Significance
The posttranslational enzymatic cleavage of prohormones into bioactive peptides results in the formation of the crucial class of cell-to-cell communication molecules known as neuropeptides. These signaling peptides, once produced, have a role in the development and control of a variety of homoeostatic processes and behaviours, such as mating, eating, olfaction, pain, circadian rhythm, and addiction. Different secondary messenger systems and variation in neuropeptide PTMs, both essential for brain plasticity, are part of neuropeptides’ chemical and functional heterogeneity. Understanding the peptide composition of a single cell is essential for comprehending both normal and pathological neurobiology since neuropeptide expression, colocalization, and activity variability is observed even in nearby cells. Single cell peptide discovery is so hard that biologically active peptides are still be discovered. Mass spectrometry (MS)-based peptidomic measurements, which allow for global characterization of the peptides in a sample, have evolved peptide characterization from targeted investigations to global peptidomics measurements and now are being adapted to single cell measurements.

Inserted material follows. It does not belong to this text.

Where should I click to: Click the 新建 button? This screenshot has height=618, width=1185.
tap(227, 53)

Although it is no surprise that neuropeptides to differ from one cell to another, it is still not clear exactly how neuropeptide expression significantly differs between neurons. Because of this, it can help to use simpler well-defined animal models when addressing this question. University of Illinois scientists: Dr. Peter Andersen, Assistant Research Professor Elena Romanova, Associate Research Professor Stanislav Rubakhin, and Professor Jonathan Sweedler developed a new high-throughput single cell profiling approach that uses microscopy-guided MS for neuropeptide screening and combined this with the marine mollusc Aplysia californica as the model organism. The research group of Professor Jonathan Sweedler is internationally recognized in analytical neurochemistry research and in developing new innovative measurement methodologies that advanced our understanding of brain physiology and pathology. The goal was to quantify the vast neuropeptide complexity of the brain. The experimental model used, Aplysia is a species of sea slug that has been used extensively in the field of neuroscience to explore molecular mechanisms of processes such as learning and memory; they have a simpler nervous system consisting of about 20,000 and still use a complex suite of neuropeptides and hormones. Here they successfully collected and categorized 26,797 Aplysia single neurons based on their neuropeptide content. The new study is now published in The Journal of Biological Chemistry.

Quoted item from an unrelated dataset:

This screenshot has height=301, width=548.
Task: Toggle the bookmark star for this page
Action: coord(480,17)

To look at the neuropeptide heterogeneity of individual neurons within the CNS of the neurobiological model Aplysia californica, the research team developed a microscopy-guided, high-throughput single-cell matrix-assisted laser desorption/ionization mass spectrometry method. They successfully mass-matched 866 peptides from 66 prohormones against an in silico peptide library created from known Aplysia prohormones in existing databases. The authors assigned the different neuropeptides to more than 26,000 neurons in 18 animals. Individual neurons’ mass spectra were then subjected to statistical clustering, which identified 40 separate neuronal populations, or clusters, each with its own unique neuropeptide profile. Prohormones and associated peptides were typically detected in isolated ganglia cells, supporting previously reported ganglion localizations. A number of clusters also showed the cellular colocalization of behaviorally associated prohormones, including a cluster with the hormones achatin and neuropeptide Y and another cluster with the distinct hormones such as urotensin II and small cardiac peptide that are active in the feeding network or found in the feeding musculature.

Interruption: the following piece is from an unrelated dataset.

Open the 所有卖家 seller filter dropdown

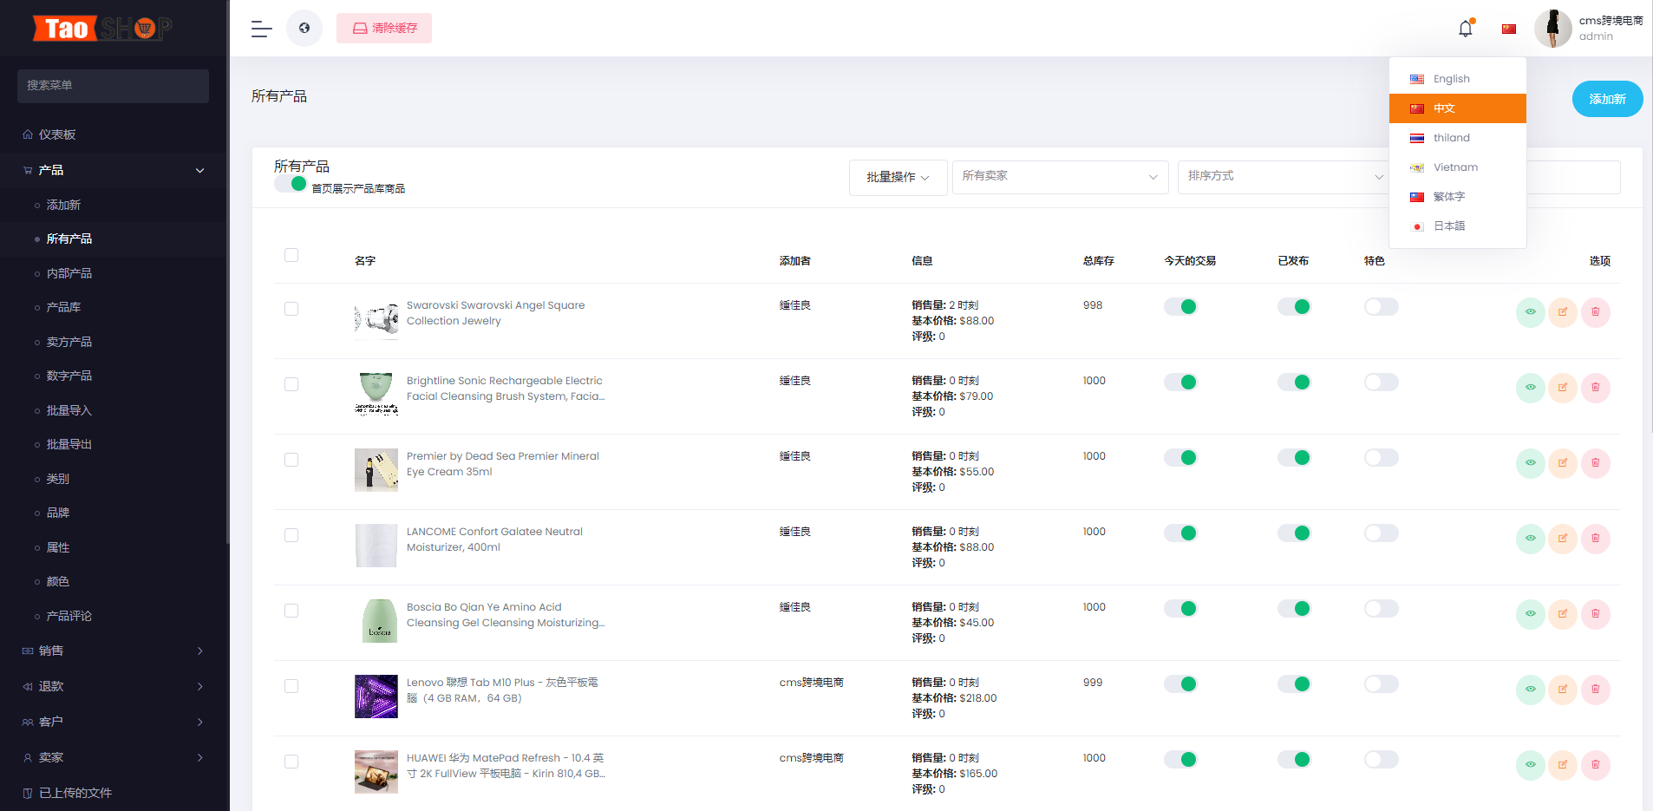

Profiling the gene expression activity in cells is considered as one of the most authentic approaches to probe cell identity, state, function and response. Huge technological breakthroughs have been made in the single-cell transcriptomics during the last decade. With single-cell RNA sequencing, it is now possible to analyze the transcriptome at single-cell level for over millions of cells in a single study. Professor Jonathan Sweedler and his colleagues findings epand on the knowledge acquired from these single cell transcriptomics studies, manual single cell isolation MS analysis, and tissue-level peptidomics. Although the researchers used Aplysia to demonstrate their single-cell methods, the workflow proposed is well suited to research utilizing other animals that may not have the same degree of preexisting biochemical and functional data. The anticipated results will direct future active and behavioural investigations of specific neuropeptides, contribute to our understanding of how neuropeptides and neural networks work, and provides general picture of how neuropeptides and hormones interact in various animal models.
The continuous development of the newly developed technique will broaden its applications in clinical and personalized medicine. The new technique has vast potential in advancing our understanding of biology of the brain and neurodegenerative diseases. Moreover, in the future the new technique can be adapted to a variety of tissues and applied across a breadth of medically important and competitive areas, including cell-based models, cell therapies, regenerative medicine and target discovery.
Reference
Chan-Andersen PC, Romanova EV, Rubakhin SS, Sweedler JV. Profiling 26,000 Aplysia californica neurons by single cell mass spectrometry reveals neuronal populations with distinct neuropeptide profiles. Journal of Biological Chemistry. 2022;298(8).